++++ Records provided

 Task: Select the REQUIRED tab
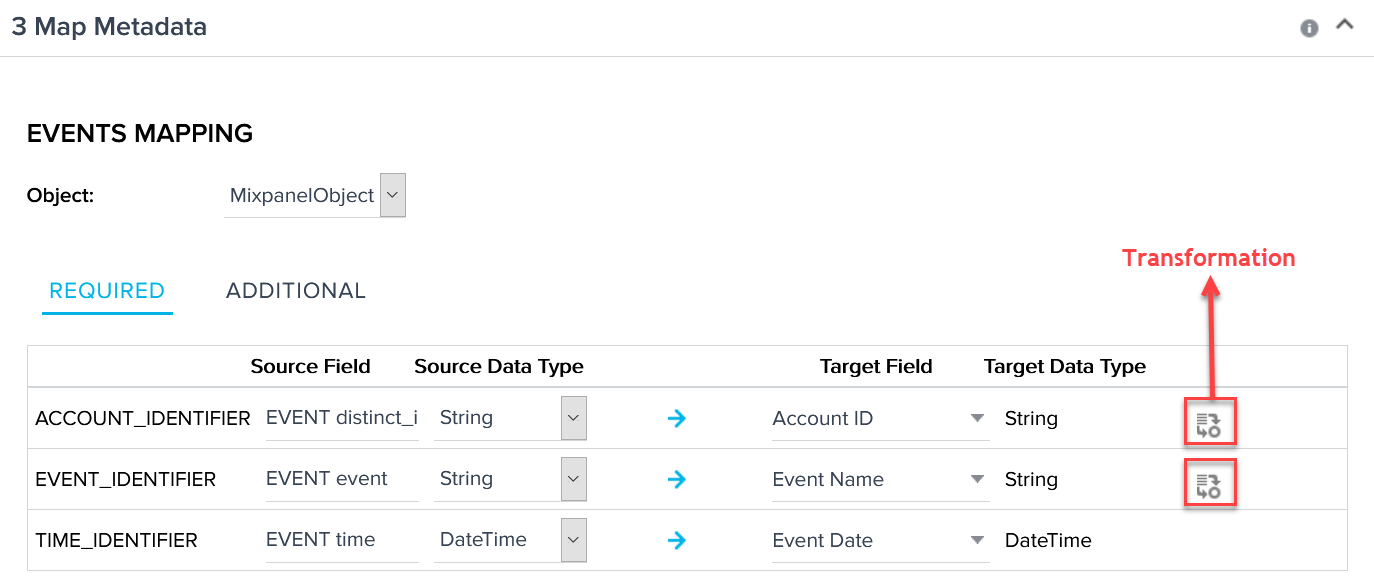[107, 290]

++++++++
++++ Records provided

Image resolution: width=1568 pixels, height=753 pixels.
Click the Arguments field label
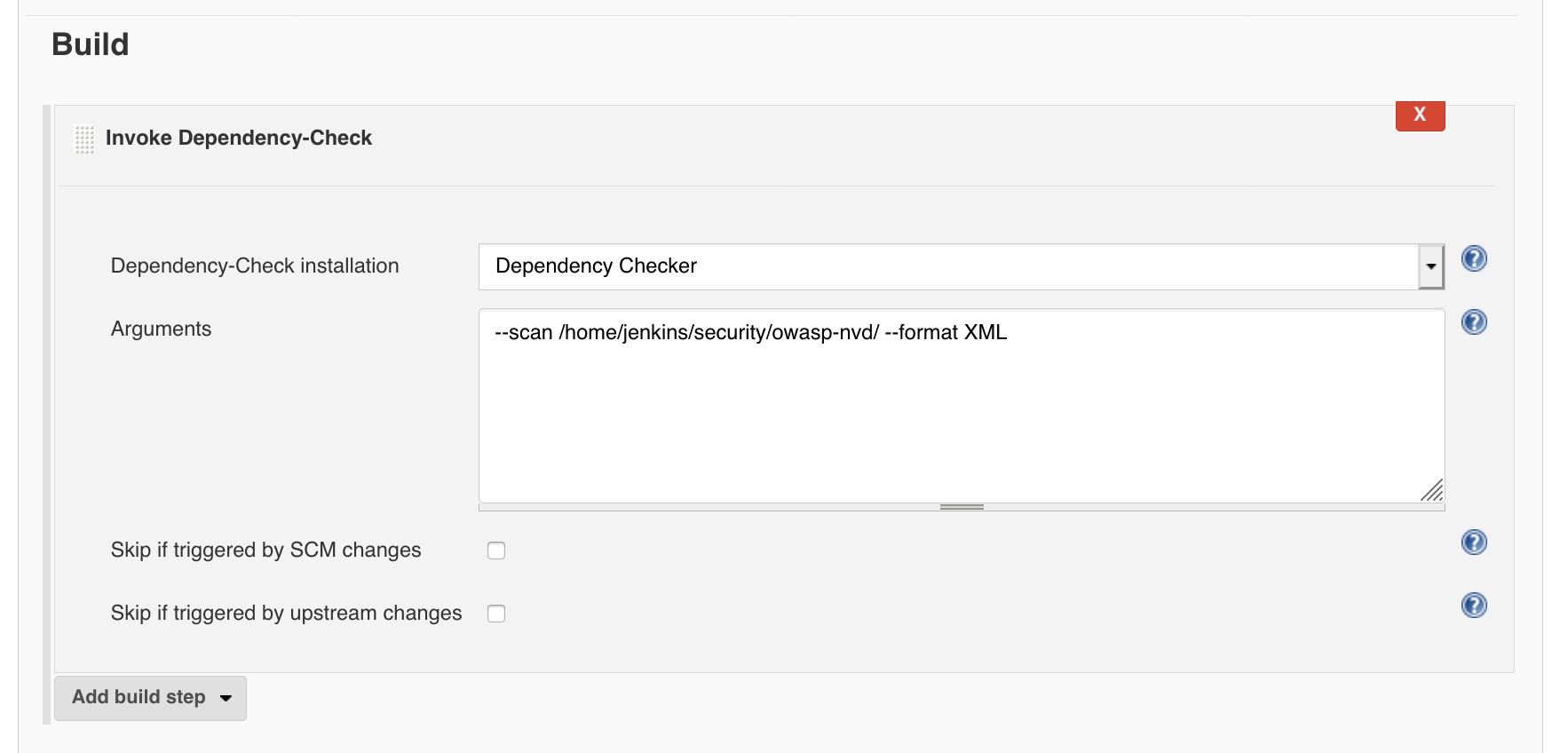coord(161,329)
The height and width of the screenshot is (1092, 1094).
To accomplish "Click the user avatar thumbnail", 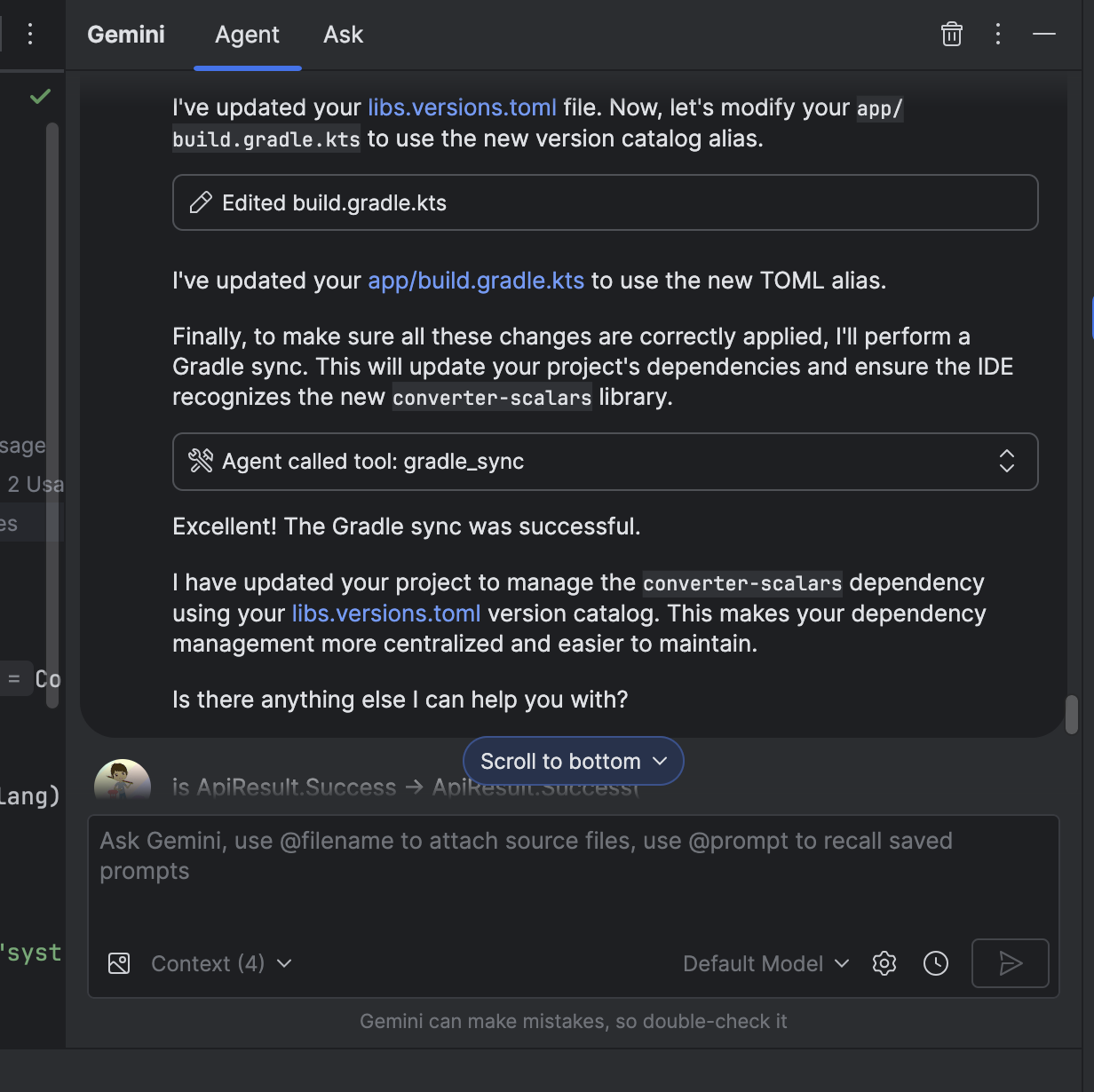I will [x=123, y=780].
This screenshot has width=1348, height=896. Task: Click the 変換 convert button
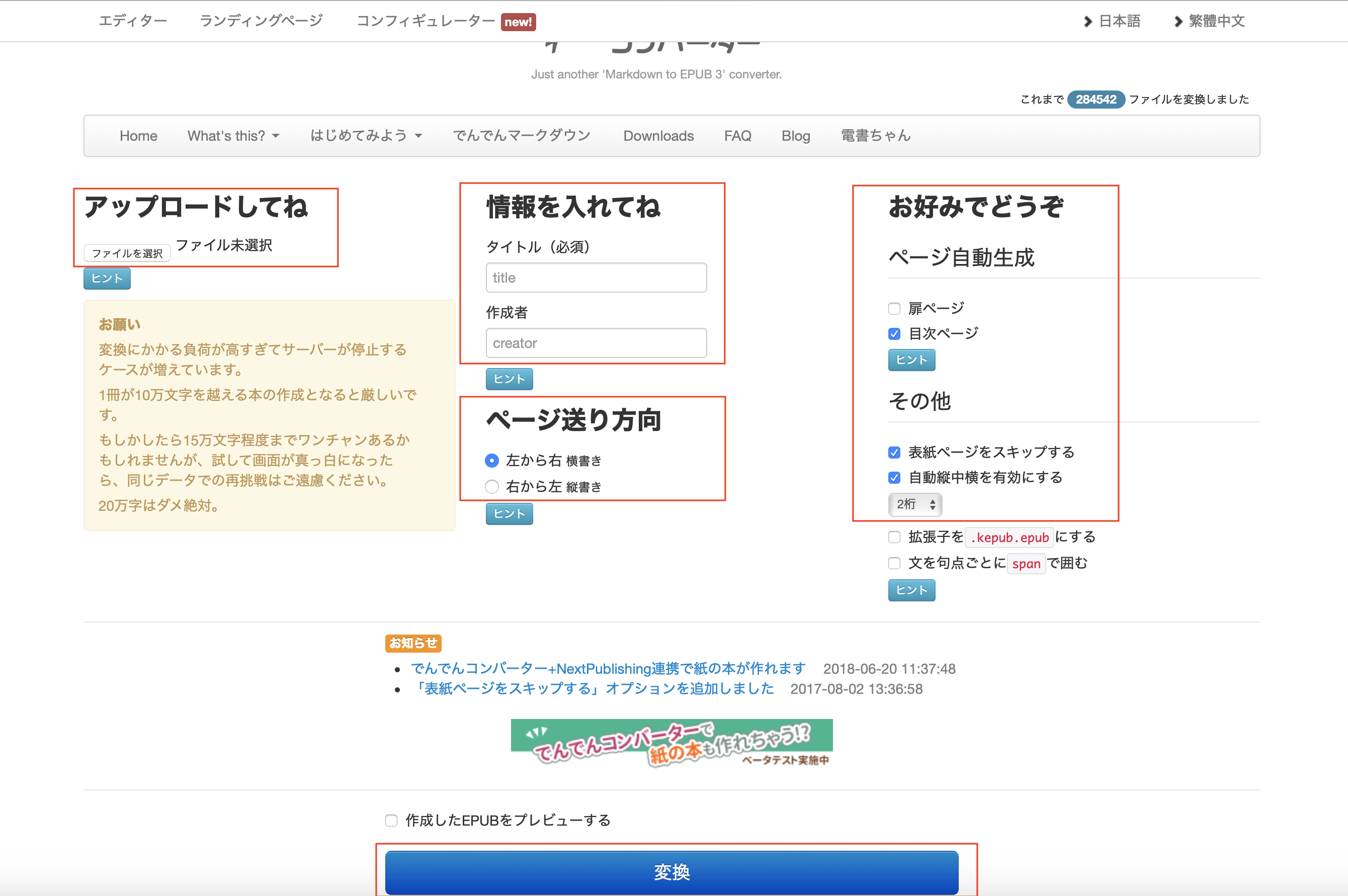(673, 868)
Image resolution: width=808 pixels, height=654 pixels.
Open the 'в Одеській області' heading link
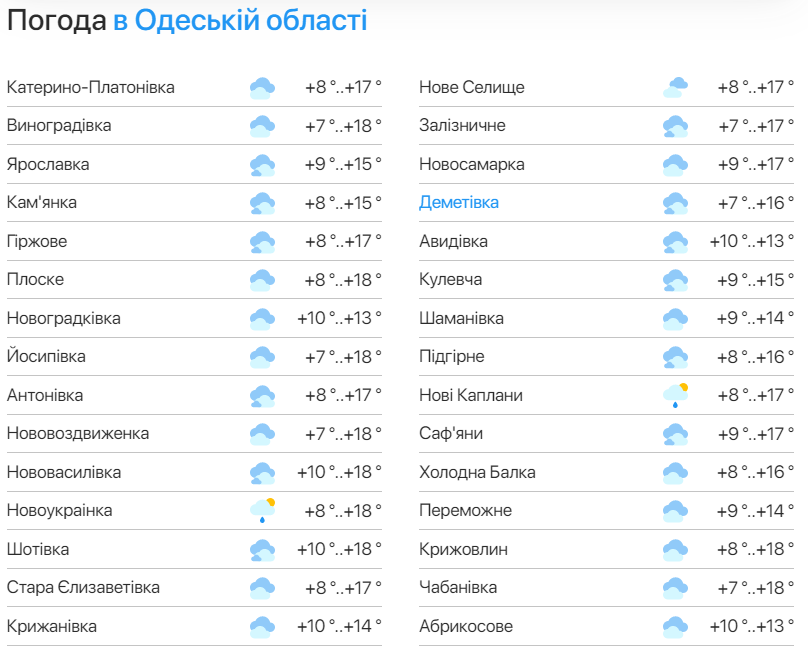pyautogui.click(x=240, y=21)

++++++++
++++ Records provided

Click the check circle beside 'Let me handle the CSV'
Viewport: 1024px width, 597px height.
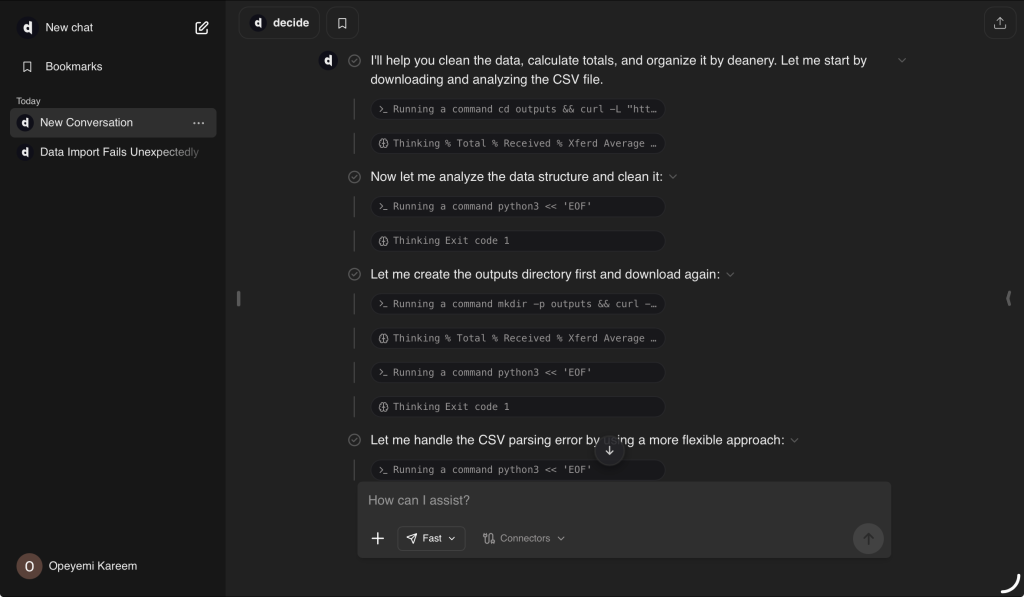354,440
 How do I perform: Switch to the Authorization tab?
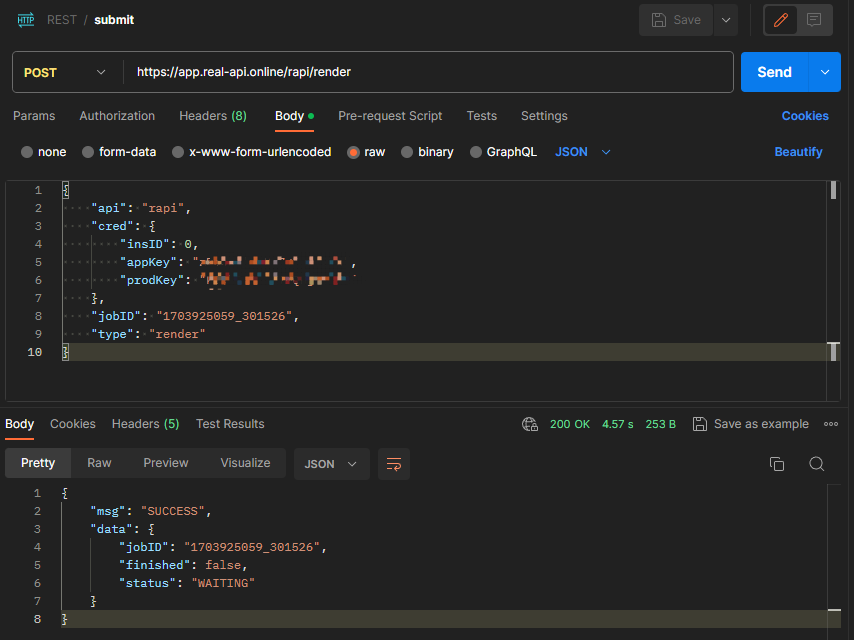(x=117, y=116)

++++++++

Lines of the listing above that contain the word "Image" should all be returned.

Image resolution: width=1568 pixels, height=753 pixels.
Image resolution: width=808 pixels, height=654 pixels.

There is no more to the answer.